Kronk [ Pretorianin ]

To chyba w sądzie muszą udowodnić winę, a nie wymagać od kogoś by udowadniał swoją niewinność.

04.07.2005
22:30
smile
[9]

^JUNKERS^ [ 126 p ]

Stanson -> Powinieneś dać rade, przecież nie każdy któremu nawet żal jest wydać t 200zł. nie chce się szwajać po sądach i bać się o koszty które będą większe niż zapłata - więc mogą Ci uwierzyć.
PS: Ja mam 100zł. mandatu za picie w miejscu publicznym, a najlepsze jest to że zostałem "przyłapany" przy braniu niecałego pierwszego łyczka z pierwszego piwa ... : )

04.07.2005
22:31
smile
[10]

Mortan [ ]

Jezdze na światłach całym rokiem, nie mam takich problemow, nie bede oszczedzał na zarowkach skoro od tego zalezy moej zycie.
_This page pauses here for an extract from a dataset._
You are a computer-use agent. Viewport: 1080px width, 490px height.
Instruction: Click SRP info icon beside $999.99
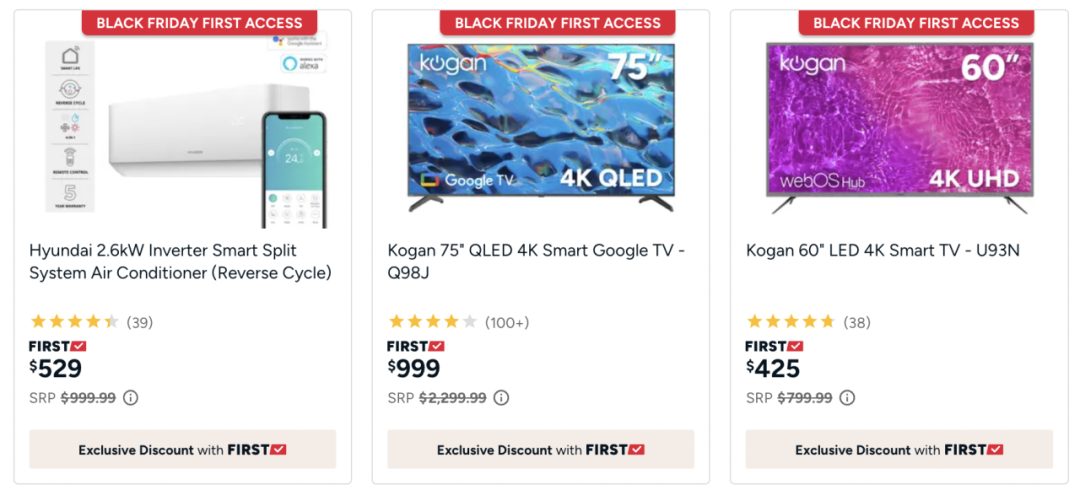click(131, 398)
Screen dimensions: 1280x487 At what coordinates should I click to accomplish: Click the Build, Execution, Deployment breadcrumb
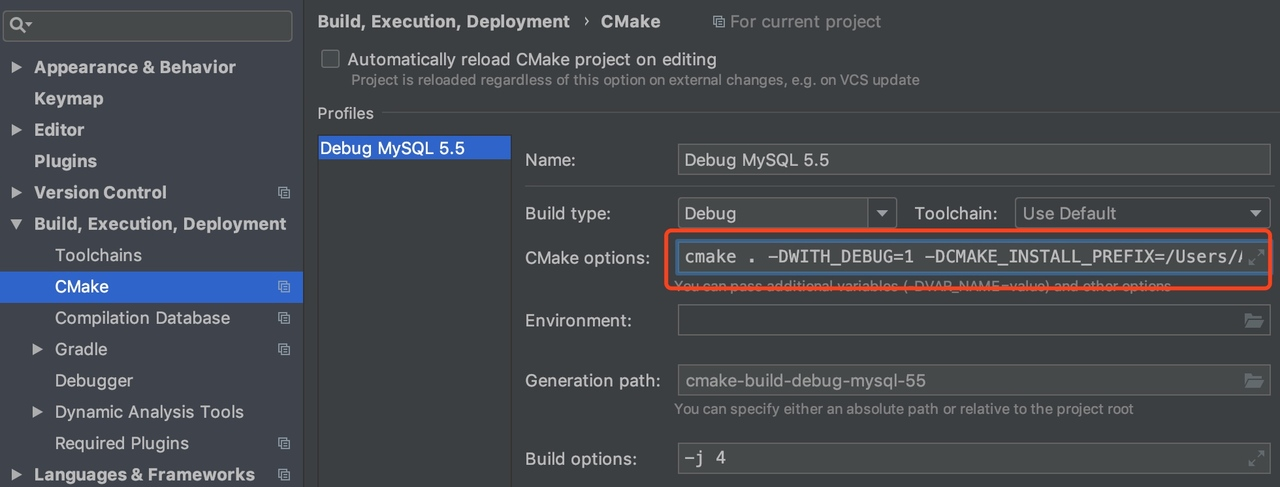443,21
Czemu ludzie nie jezdza caly czas na swiatlach ? Wyprzedzał ktos kiedys pod slonce, keidy z naprzeciwka jechał szary samochód ? No to sprobujcie, jesli nie bedzie miał swiatel to jestescie trupami.

Wypowiedź została zmodyfikowana przez jej autora [2005-07-04 22:31:17]

04.07.2005
22:32
[11]

stanson_ [ Manieczki ]

Nie lubie takiej nieuczciwosci, gliniarz po prostu sądził, że trafił na frajera. Jakbym zapłacił te 100zł to bym potem sobie pluł w brode, bo wiem, ze nic zlego nie zrobilem, jechalem zgodnie z przepisami.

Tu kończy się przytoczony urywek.